**THE PROBLEM**
Filter the records below for the word "Open". Keep each line that has it.
═════ SUPPLIED DATA
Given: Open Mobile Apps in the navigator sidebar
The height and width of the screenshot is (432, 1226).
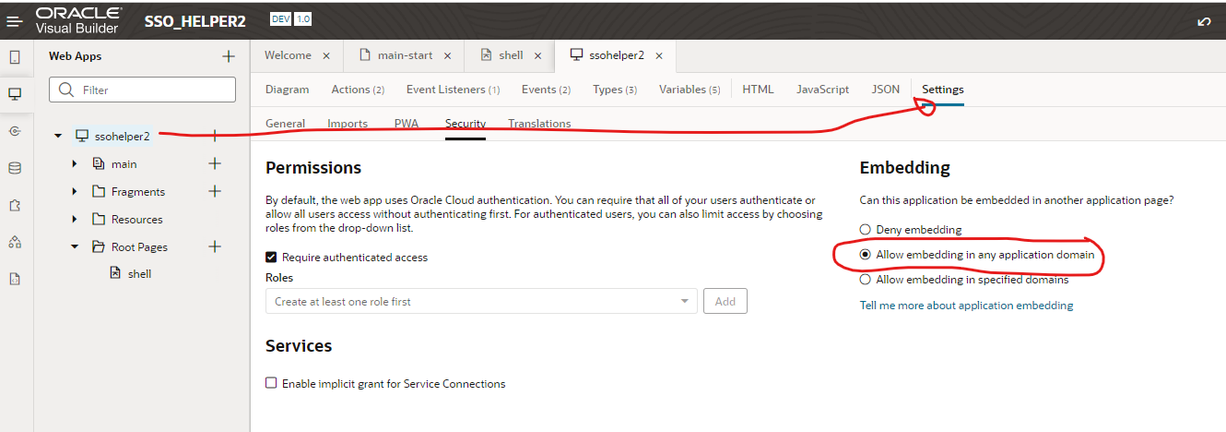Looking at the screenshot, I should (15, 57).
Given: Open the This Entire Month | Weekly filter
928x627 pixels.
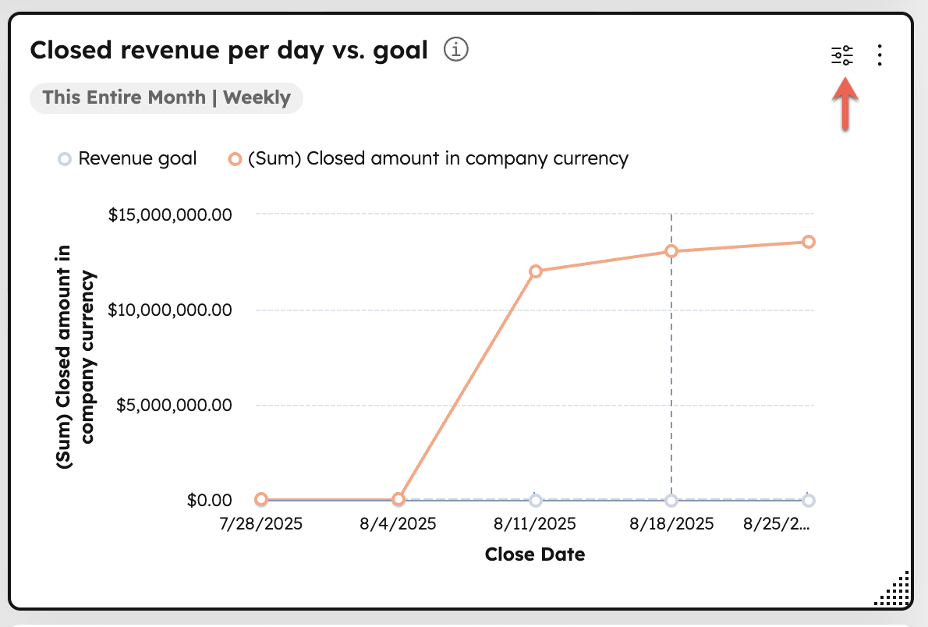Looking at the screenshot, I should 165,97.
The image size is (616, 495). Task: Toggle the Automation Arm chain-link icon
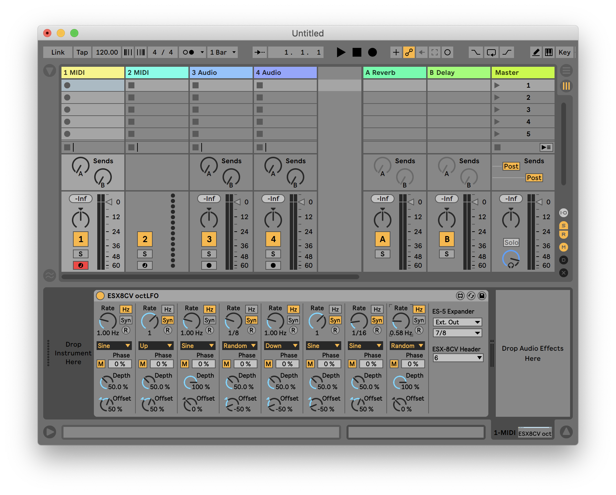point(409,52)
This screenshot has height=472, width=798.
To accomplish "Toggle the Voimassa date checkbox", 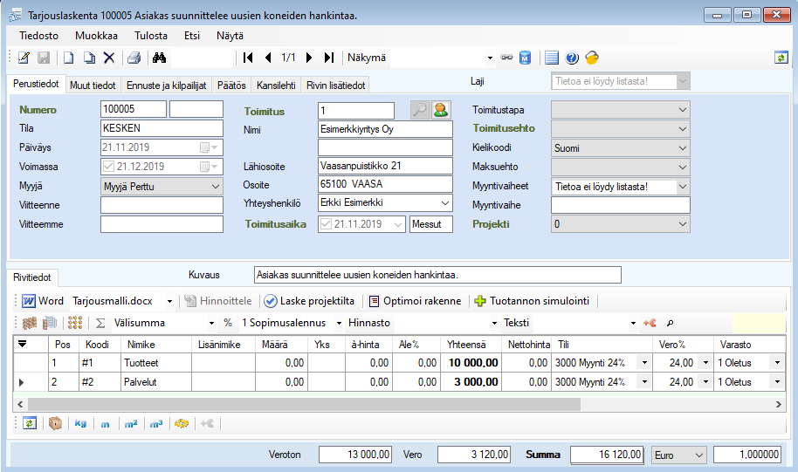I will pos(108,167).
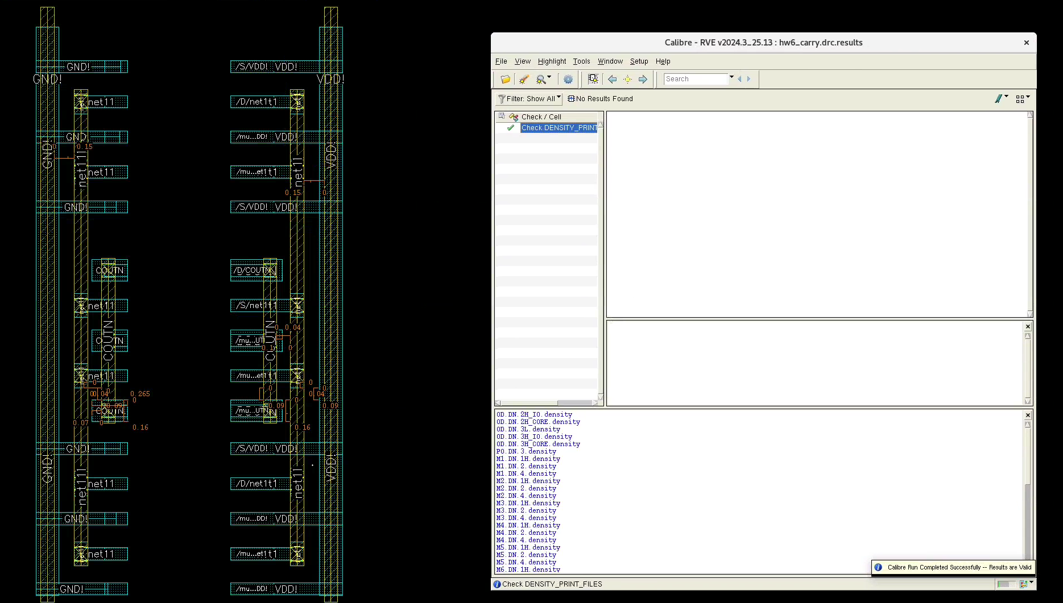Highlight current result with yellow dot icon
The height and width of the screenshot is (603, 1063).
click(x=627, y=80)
══════════
**YOUR RESPONSE**
Given: Open Mobile Apps in the navigator sidebar
Given: Open the This Entire Month | Weekly filter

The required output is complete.